America's manufacturing boom could add 250,000 jobs in two years — report
Roughly 200,000 to 250,000 new manufacturing jobs could be added in the U.S. over the next two years, according to a new estimate from Goldman Sachs.
Why it matters: The increase, which amounts to about 2% of current manufacturing employment levels, is partly due to the incentives and investments for the semiconductor and green technology sectors included in the Biden administration's signature bills, the Inflation Reduction Act and the CHIPS and Science Act.
State of play: Construction of "manufacturing facilities," aka factories and other structures, has shot up over the past year, after the passage of these laws.
- Spending on the equipment that'll go inside all those new facilities is expected to be even greater than the money spent constructing the buildings themselves. And all that new stuff will require workers.
Zoom in: To come up with their employment estimate, the analysts considered a few different measures.

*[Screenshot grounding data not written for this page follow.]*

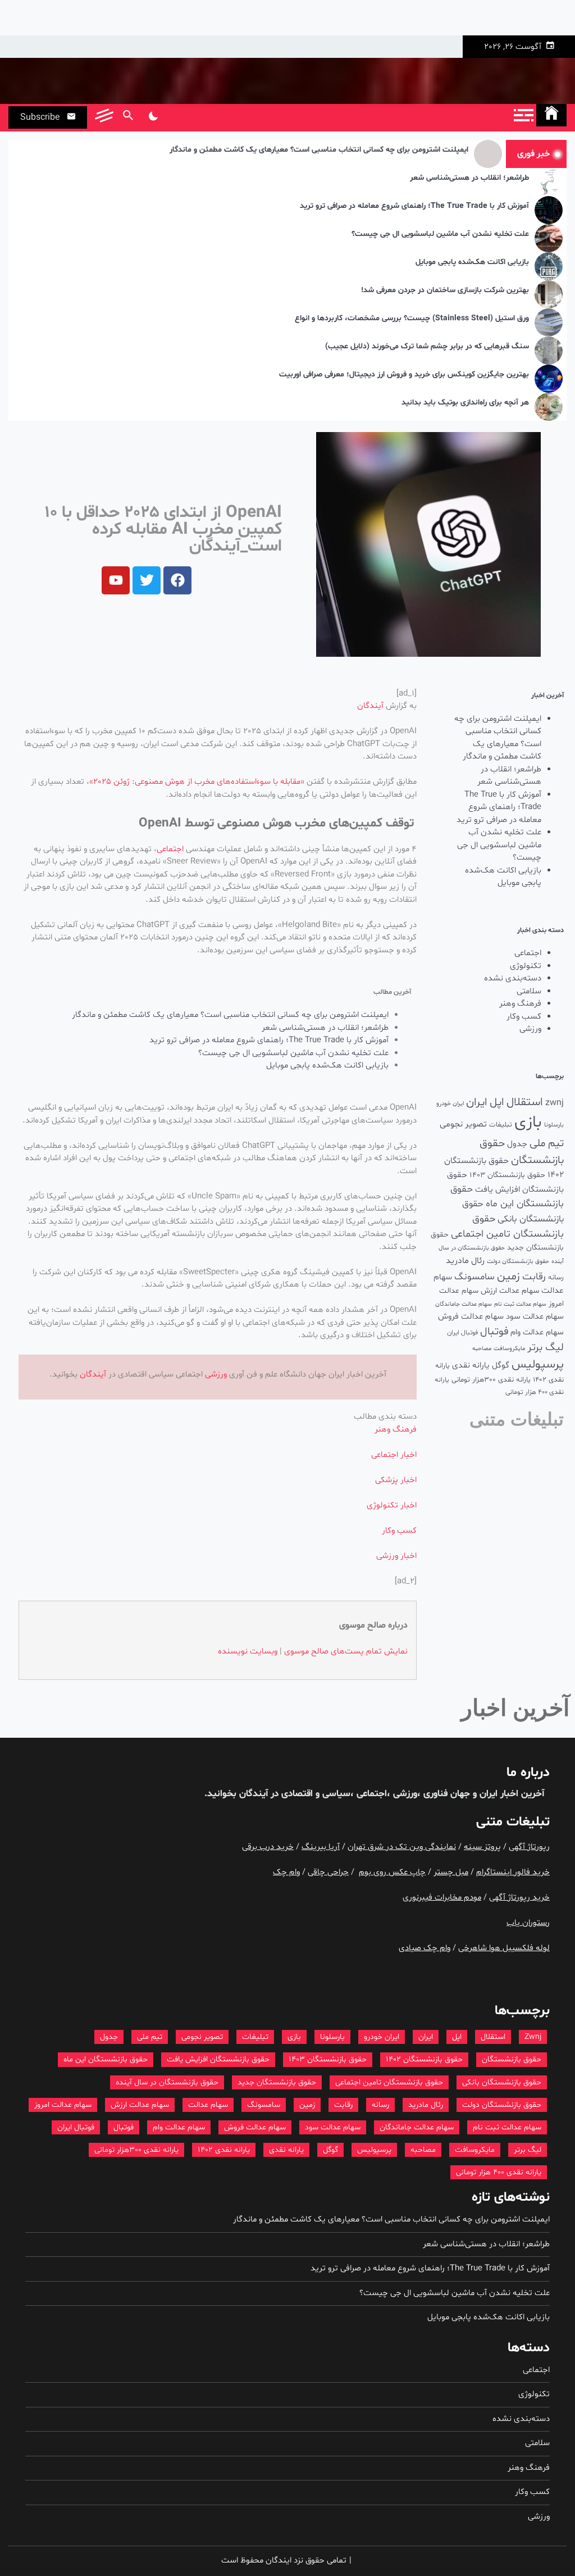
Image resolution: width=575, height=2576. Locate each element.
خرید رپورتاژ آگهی (519, 1897)
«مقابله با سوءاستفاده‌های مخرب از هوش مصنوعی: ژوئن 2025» (198, 782)
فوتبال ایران (462, 1332)
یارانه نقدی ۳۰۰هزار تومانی (491, 1380)
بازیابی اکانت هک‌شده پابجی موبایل (472, 262)
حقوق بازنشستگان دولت (518, 1261)
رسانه (556, 1278)
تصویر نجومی (463, 1124)
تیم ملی (547, 1143)
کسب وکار (523, 1017)
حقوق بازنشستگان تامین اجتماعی (389, 2082)
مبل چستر (450, 1872)
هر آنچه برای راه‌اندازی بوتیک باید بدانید (465, 403)
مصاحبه (481, 1348)
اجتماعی (527, 953)
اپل (497, 1102)
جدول (517, 1144)
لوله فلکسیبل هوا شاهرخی (504, 1948)
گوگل (500, 1365)
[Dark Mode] (153, 117)
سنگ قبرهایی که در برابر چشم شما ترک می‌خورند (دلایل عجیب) (427, 347)
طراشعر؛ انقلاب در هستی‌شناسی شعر (469, 178)
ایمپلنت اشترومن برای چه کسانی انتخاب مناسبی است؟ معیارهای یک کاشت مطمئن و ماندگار (319, 150)
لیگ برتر (545, 1348)
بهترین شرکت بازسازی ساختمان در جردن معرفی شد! (445, 291)
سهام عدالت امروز (63, 2105)
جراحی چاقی (328, 1872)
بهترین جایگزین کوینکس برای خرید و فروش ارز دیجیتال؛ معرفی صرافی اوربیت (404, 375)
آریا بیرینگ (321, 1847)
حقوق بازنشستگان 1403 (507, 1175)
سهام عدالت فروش (471, 1317)
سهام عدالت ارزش (510, 1290)
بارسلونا (554, 1124)
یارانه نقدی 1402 (224, 2150)
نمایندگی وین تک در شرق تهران (402, 1847)
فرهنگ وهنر (520, 1004)
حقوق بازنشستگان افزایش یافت (218, 2059)
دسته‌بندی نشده (512, 978)
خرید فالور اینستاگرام (513, 1872)
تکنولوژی (525, 966)
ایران (476, 1102)
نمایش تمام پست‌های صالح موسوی (346, 1651)
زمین (508, 1276)
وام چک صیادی (424, 1948)
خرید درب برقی (268, 1847)
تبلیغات (500, 1124)
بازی (528, 1122)
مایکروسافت (509, 1348)
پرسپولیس (538, 1364)
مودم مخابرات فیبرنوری (442, 1897)
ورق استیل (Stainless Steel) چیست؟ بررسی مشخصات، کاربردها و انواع (412, 319)
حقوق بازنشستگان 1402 (424, 2059)
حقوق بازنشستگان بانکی (501, 2082)
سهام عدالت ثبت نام (520, 1304)
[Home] (551, 115)
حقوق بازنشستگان (511, 2059)
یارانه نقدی (471, 1365)
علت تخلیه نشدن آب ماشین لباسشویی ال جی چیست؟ (440, 234)
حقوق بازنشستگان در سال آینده (167, 2082)
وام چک (286, 1872)
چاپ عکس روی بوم (392, 1872)
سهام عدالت (208, 2105)
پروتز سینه (482, 1847)
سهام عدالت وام (537, 1332)
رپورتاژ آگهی (529, 1847)
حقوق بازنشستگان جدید (277, 2082)
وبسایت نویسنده (247, 1651)
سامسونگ (474, 1276)
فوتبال (494, 1331)
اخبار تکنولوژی (392, 1505)
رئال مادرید (465, 1261)
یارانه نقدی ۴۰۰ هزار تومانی (498, 2172)
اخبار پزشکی (396, 1480)
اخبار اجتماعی (394, 1455)
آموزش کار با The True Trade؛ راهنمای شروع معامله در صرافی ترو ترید (414, 206)
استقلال (524, 1102)
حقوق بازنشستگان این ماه (105, 2059)
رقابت (534, 1277)
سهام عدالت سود (535, 1316)
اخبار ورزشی (396, 1556)
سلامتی (529, 991)
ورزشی (530, 1029)
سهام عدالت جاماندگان (463, 1304)
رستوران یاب (528, 1923)
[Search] (127, 117)
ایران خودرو (450, 1104)
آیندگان (370, 706)
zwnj (554, 1103)
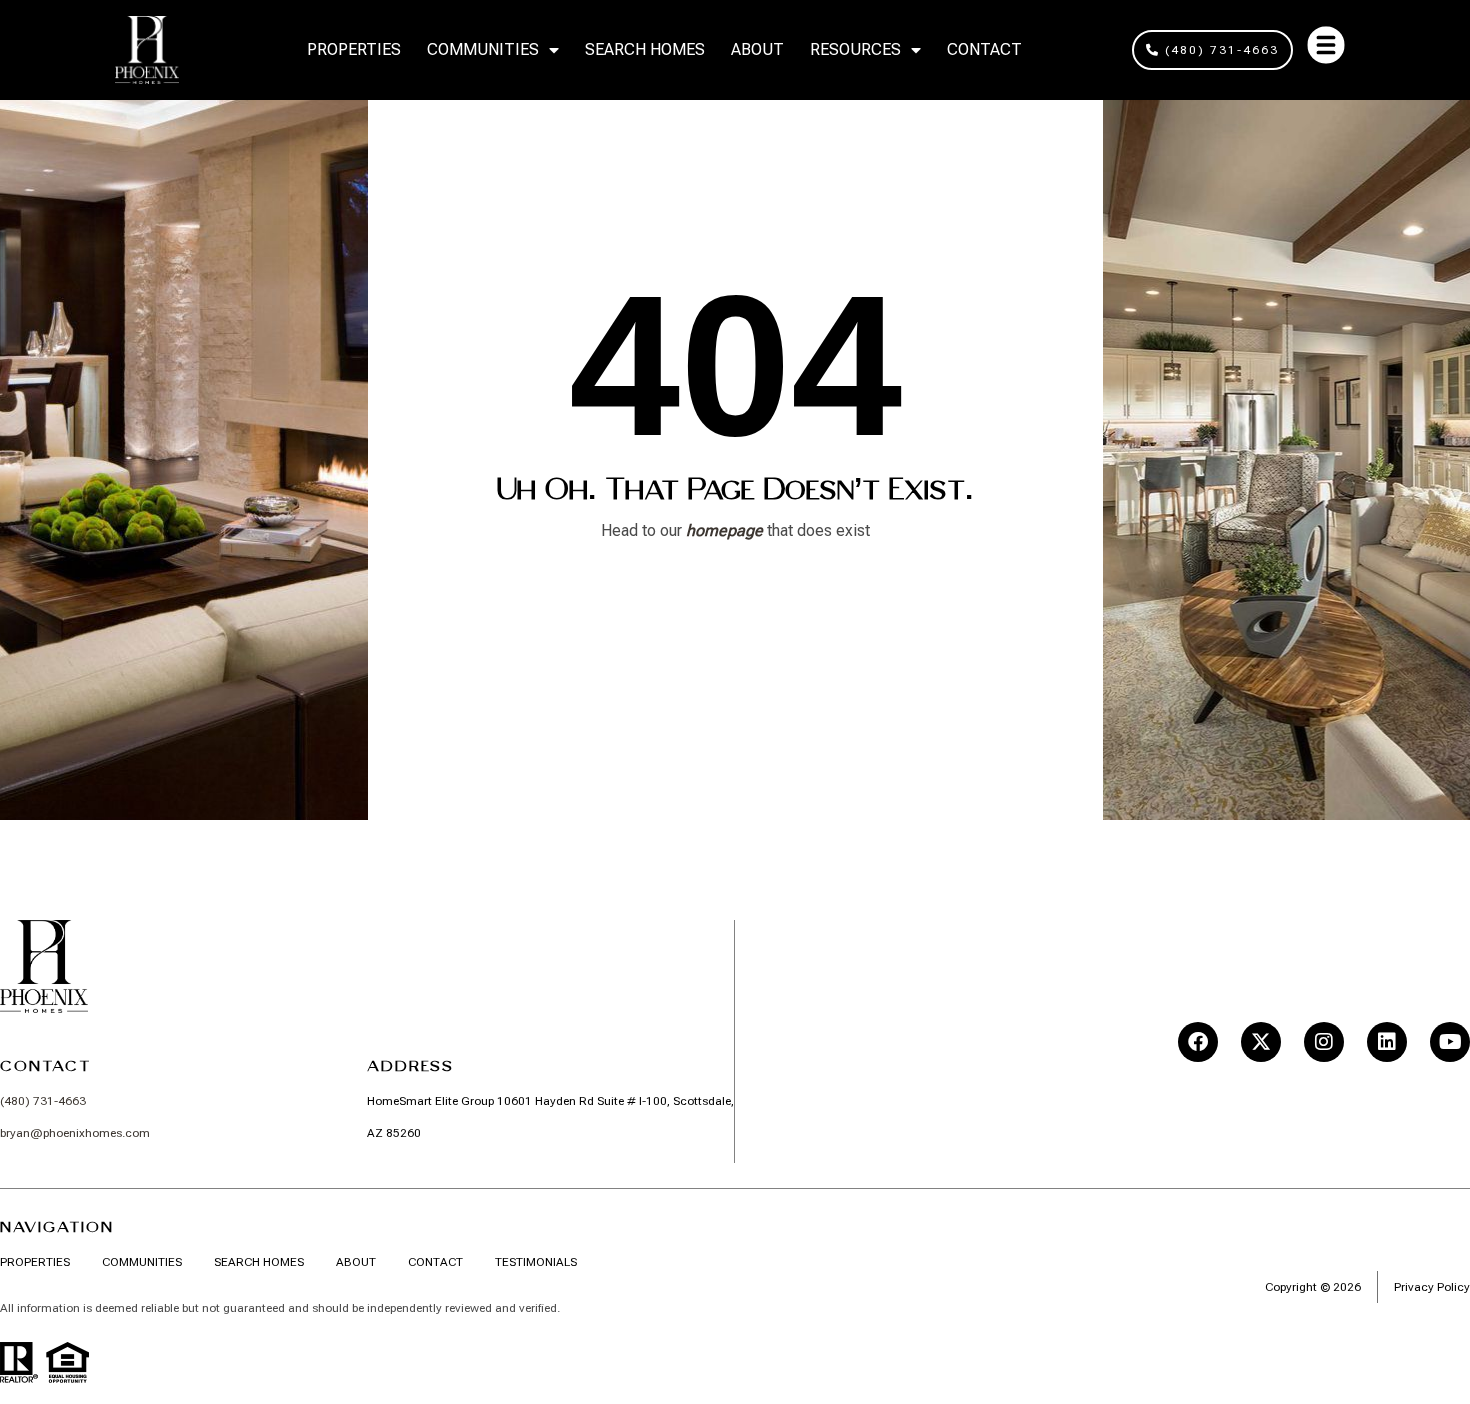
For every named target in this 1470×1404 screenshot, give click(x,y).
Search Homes (645, 49)
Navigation (57, 1227)
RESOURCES (855, 49)
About (757, 49)
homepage (724, 530)
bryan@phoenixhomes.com (75, 1133)
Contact (984, 49)
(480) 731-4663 (43, 1101)
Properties (354, 49)
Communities (483, 49)
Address (410, 1066)
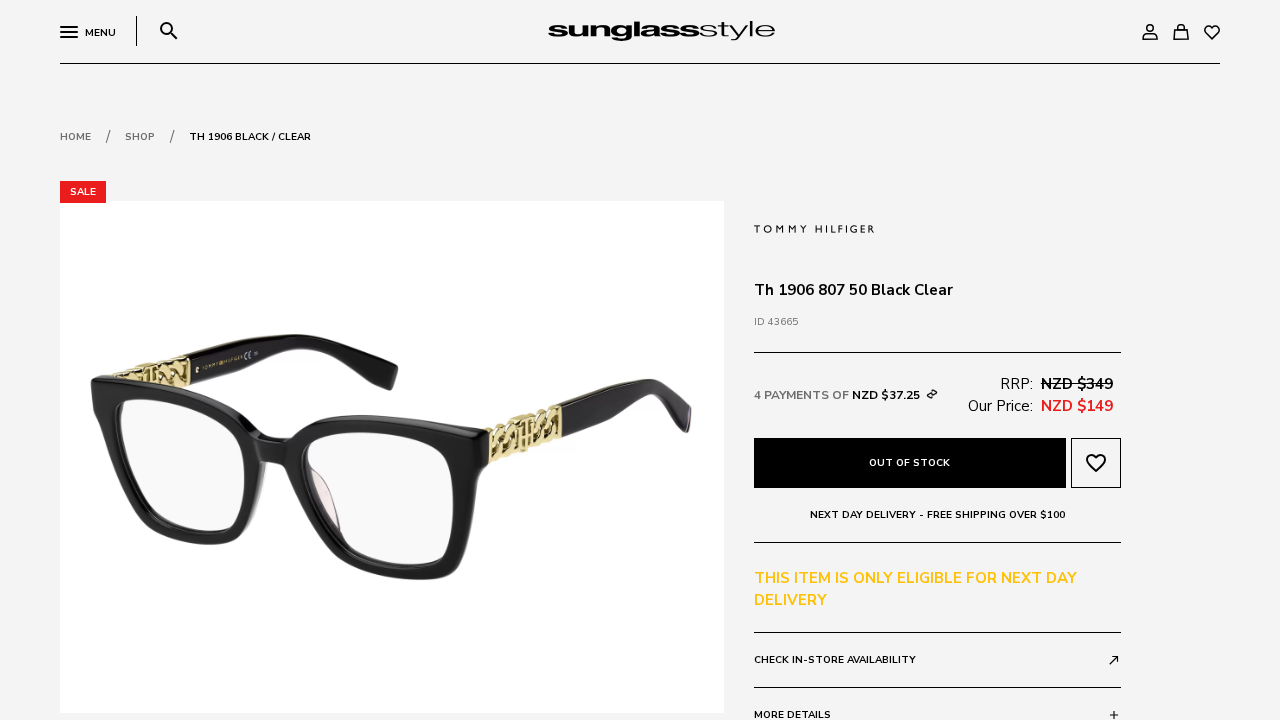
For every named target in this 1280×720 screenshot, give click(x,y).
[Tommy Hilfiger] (814, 227)
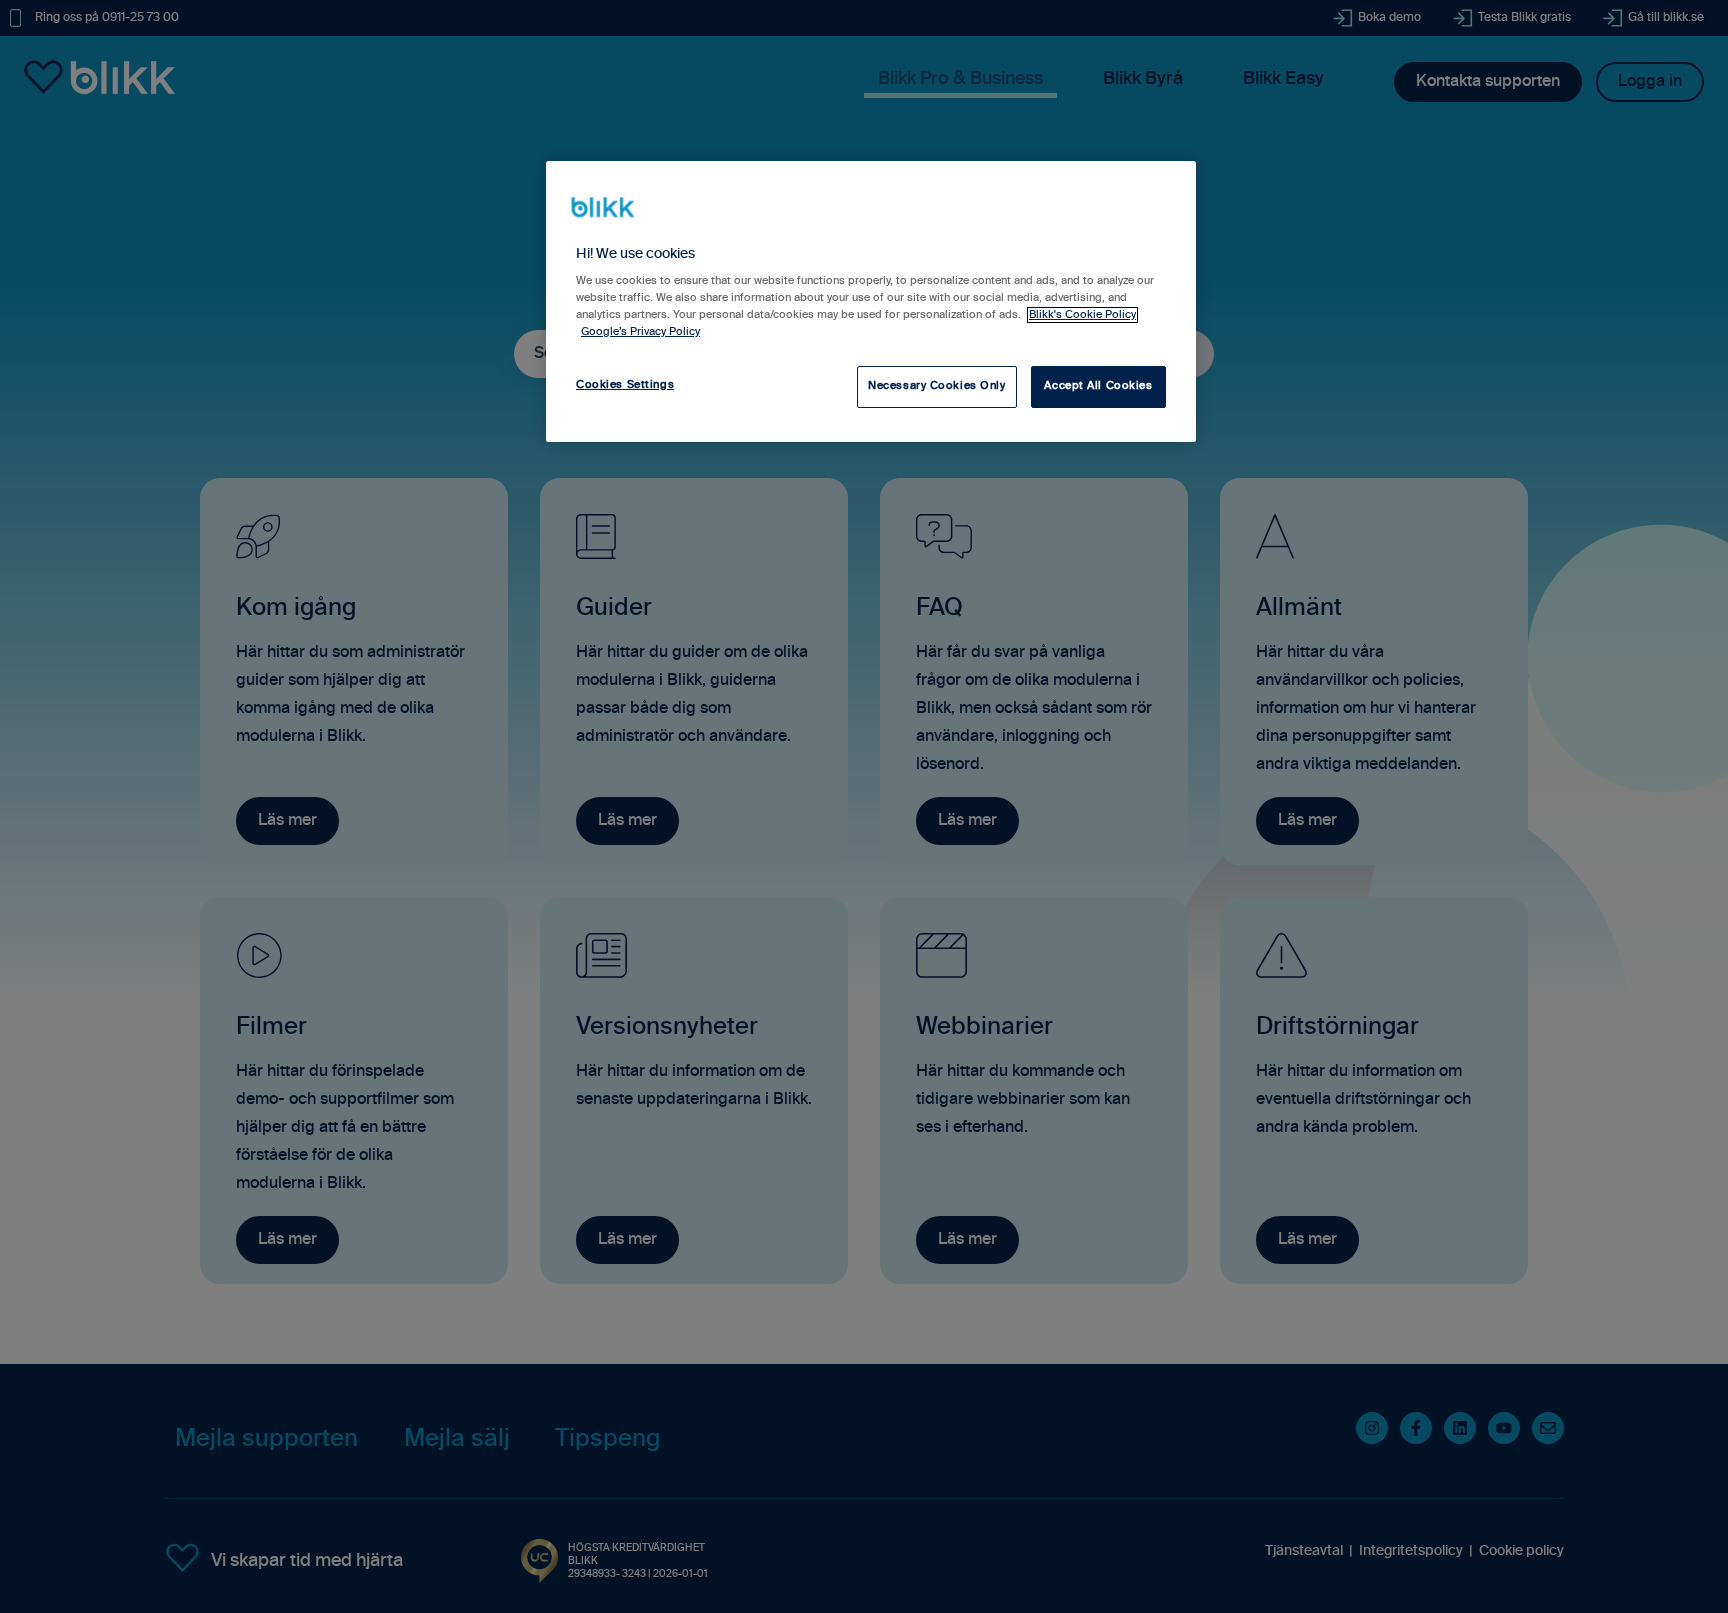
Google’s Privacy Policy (640, 332)
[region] (871, 301)
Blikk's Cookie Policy (1082, 315)
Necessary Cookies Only (937, 386)
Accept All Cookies (1098, 386)
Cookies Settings (625, 385)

- Looking at historical data for the regions where most of the hiring is expected (in the western U.S. especially), they found that every $1 million increase in manufacturing construction spending leads to roughly nine new manufacturing jobs.
- Since they expect spending to be around $65 billion over the next two years, that pencils out to 585,000 new jobs.
- The hitch is the labor market. The Goldman analysts reckon that estimate is too high because of "labor supply bottlenecks." (That's the tight labor market we've been writing about.)
- They also take into account historical hiring patterns across industries.
Stunning stat: "Around one-third of the total private investment pledged to green and semiconductor manufacturing is set to occur in Arizona," Goldman analysts write. (That's largely due to investments from TSMC and Intel.)